Жак подскочил так резко, словно внутри у него сработала пружина.
— За твое молчание! — воскликнул он. — А к чему оно мне, твое молчание? Мне ровным счетом нечего скрывать! И бояться нечего!
— Ты в этом уверен? Подумай-ка лучше, братец, подумай как следует, и ты поймешь, что твое возвращение во Францию возможно лишь при условии, что я буду молчать…
Владелец миллионов никак не мог уразуметь, что же такое стоит за этими смутными угрозами.
— Ты о чем? — спросил он чуть дрогнувшим голосом.
— О том, что было бы большой ошибкой со стороны ЖАКА ГАРО возвращаться на родину, если там вдруг станут известны некоторые маленькие подробности его подвига…
Услышав это имя — ЖАК ГАРО, — бывший мастер потерял над собой контроль и бросился на Овида.
— Что за имя ты сейчас назвал? — вскричал он, схватив «братца» за плечи.
— Твое, черт возьми! — ответил Овид, нисколько не растерявшись. — Хватит, братец мой фальшивый, будет притворяться-то! Тебя зовут
Жак, шатаясь, как пьяный, в ужасе отступил.
— Кто это может доказать? — сдавленным голосом спросил он.
— Я.
— На каком основании?
— В частности, на основании свидетельства о смерти моего двоюродного брата Поля Армана.
— Лжешь!
— Ну же, старина, не стоит валять дурака; мне ведь все известно, понимаешь, ВСЕ! И тем не менее я предоставляю тебе возможность спокойно ехать во Францию, ибо, если я буду молчать, никому и в голову не придет, что ты натворил целую кучу преступлений и все свалил на несчастную, ни в чем не повинную Жанну Фортье.
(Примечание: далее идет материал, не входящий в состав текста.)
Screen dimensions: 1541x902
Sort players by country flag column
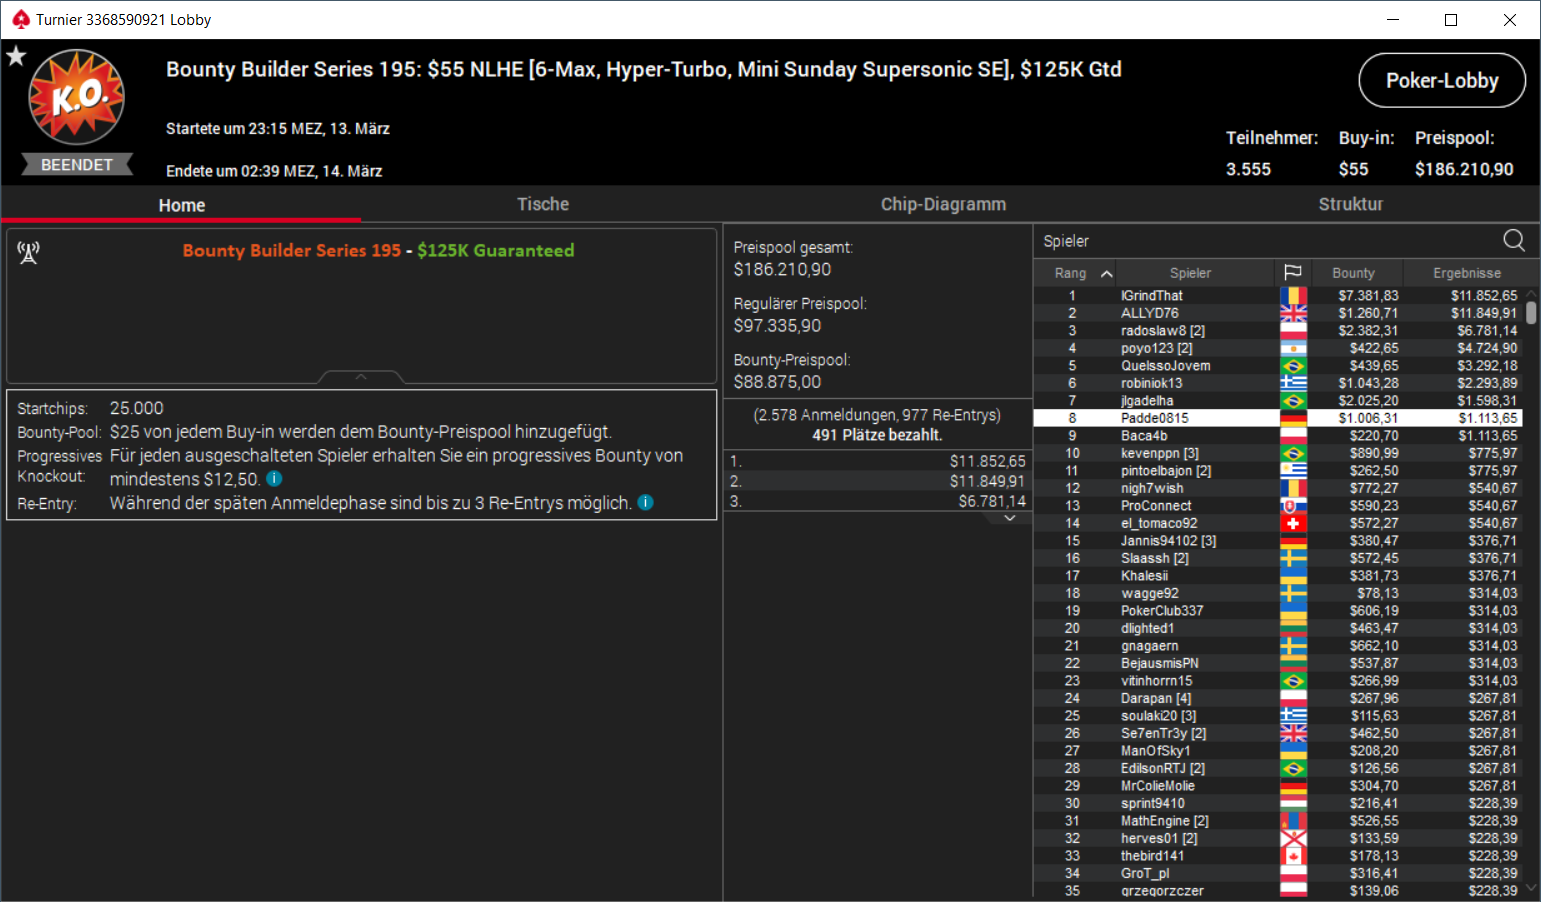[x=1292, y=273]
— Я и так могу туда спокойно ехать! — вновь обретя свое обычное хладнокровие, циничным тоном заявил бывший мастер. — Что мне может сделать тамошнее правосудие? Я же только что говорил тебе: срок давности уже истек.
— Вот уж дудки! — расхохотавшись, ответил Овид. — Тут ты пальцем в небо попал, старина! По части поджога, кражи и убийства срок давности истек, да; но никак не по части присвоения чужого имени. Стоит только прокуратуре получить вполне обоснованную жалобу на то, что ты живешь под чужим именем, так увидишь: ее сразу же очень даже заинтересует все — ты сам, твое настоящее и твое прошлое.
— И ты подашь такую жалобу? — содрогнувшись, спросил Жак.
— Зависит от обстоятельств. Если ты поведешь себя не лучшим образом —
Жак Гаро с мрачным видом слушал его, не прерывая.